Jean-Charles détache les yeux de son match de baseball et se tourne vers François, les yeux cachés sous sa frange.

Elle est où maman ? Crache François de ses cordes vocales, la tête inclinée vers son géniteur.

Elle sert de la soupe aux les SDF pour la paroisse, la télé est à nous pour toute la soirée. Chantonne-t-il, en tapotant sur son bide, recouvert par un pull-over aux motifs de noël.

François hoche les épaules et vient s'écrouler dans le fond du canapé, entre son père et son grand frère, obnubilés par le téléviseur.

T'as pas école demain, toi ? Marmonne Félix, le visage incliné vers son frangin.

Toi aussi, non ? Souffle-t-il, de sa petite voix. Je peux avoir une gorgée de bière ? Réclame-t-il, les yeux rivés sur la canette de bière, entre les mains de Jean-Charles.

T'es pas un peu jeune pour boire ? Ronchonne Jean-Charles, en rapportant la canette à ses lèvres et laissant couler le liquide jaunâtre dans sa gorge.

T'es pas un peu vieux pour porter des joggings ? Radote-t-il, avant de courber le dos et de prendre une part de pizza dans la boite cartonnée.

Le moustachu au pull-over en laine et au large jogging gris, pouffe grossièrement, la tête reposée sur le dossier du canapé.
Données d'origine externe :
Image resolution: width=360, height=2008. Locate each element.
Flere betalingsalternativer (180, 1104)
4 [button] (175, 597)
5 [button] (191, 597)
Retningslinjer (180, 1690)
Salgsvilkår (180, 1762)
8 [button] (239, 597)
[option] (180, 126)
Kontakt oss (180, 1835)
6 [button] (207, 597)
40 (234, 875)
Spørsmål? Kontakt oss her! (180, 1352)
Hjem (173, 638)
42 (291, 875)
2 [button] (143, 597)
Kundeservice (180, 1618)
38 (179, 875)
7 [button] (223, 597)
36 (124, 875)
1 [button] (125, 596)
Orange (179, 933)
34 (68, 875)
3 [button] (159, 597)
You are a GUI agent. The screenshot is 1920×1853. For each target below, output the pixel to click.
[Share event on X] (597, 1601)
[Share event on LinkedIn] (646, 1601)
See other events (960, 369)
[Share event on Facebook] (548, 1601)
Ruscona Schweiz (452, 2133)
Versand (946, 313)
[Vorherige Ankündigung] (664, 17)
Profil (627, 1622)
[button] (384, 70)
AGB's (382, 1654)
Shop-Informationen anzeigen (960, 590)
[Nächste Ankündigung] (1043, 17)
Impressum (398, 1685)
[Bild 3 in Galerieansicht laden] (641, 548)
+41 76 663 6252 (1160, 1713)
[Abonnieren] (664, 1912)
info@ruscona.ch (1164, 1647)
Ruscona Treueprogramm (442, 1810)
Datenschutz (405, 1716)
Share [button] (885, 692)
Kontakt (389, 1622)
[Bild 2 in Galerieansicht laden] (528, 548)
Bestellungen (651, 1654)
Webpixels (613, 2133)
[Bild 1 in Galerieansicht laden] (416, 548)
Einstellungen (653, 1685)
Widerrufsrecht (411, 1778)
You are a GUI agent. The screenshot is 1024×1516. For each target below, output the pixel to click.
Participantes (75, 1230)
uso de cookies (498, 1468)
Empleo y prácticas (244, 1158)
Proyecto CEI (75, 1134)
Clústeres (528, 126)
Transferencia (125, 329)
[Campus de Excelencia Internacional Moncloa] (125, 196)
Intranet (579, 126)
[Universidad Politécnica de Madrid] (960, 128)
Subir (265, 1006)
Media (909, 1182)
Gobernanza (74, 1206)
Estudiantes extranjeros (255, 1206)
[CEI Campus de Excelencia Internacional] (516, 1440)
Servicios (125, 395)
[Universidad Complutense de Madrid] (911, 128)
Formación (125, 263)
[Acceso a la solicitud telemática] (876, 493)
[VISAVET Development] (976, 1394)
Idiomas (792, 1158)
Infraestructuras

Où tu vas comme ça, toi ? Aboie le père des deux bruns, le visage tourné vers Félix, debout derrière le canapé.

Au terrain de tennis, rejoindre June.

Fumer des joins, c'est ça ?

Non, pour jouer au tennis, papa.

Allez, file.

Félix fixe une derrière fois le crâne chevelu de son père devant le téléviseur et tourne les talons, pour quitter la pièce, en expirant un nuage d'air. Il longe le couloir dans l'obscurité et pose sa main droite sur la poignée ronde et pénètre dans la pièce noyée de cartons, avant d'appuyer sur l'interrupteur à sa droite. Il empoigne sa doudoune verte, posée sur l'un des cartons empilés les un sur les autres et l'enfile sur son dos, avant de quitter la petite pièce, en éteignant la lumière jaunâtre. La porte d'entrée claque derrière son dos et Félix traverse l'allée en pierres, pour longer les trottoirs de la bourgade, les mains dans les poches de sa veste.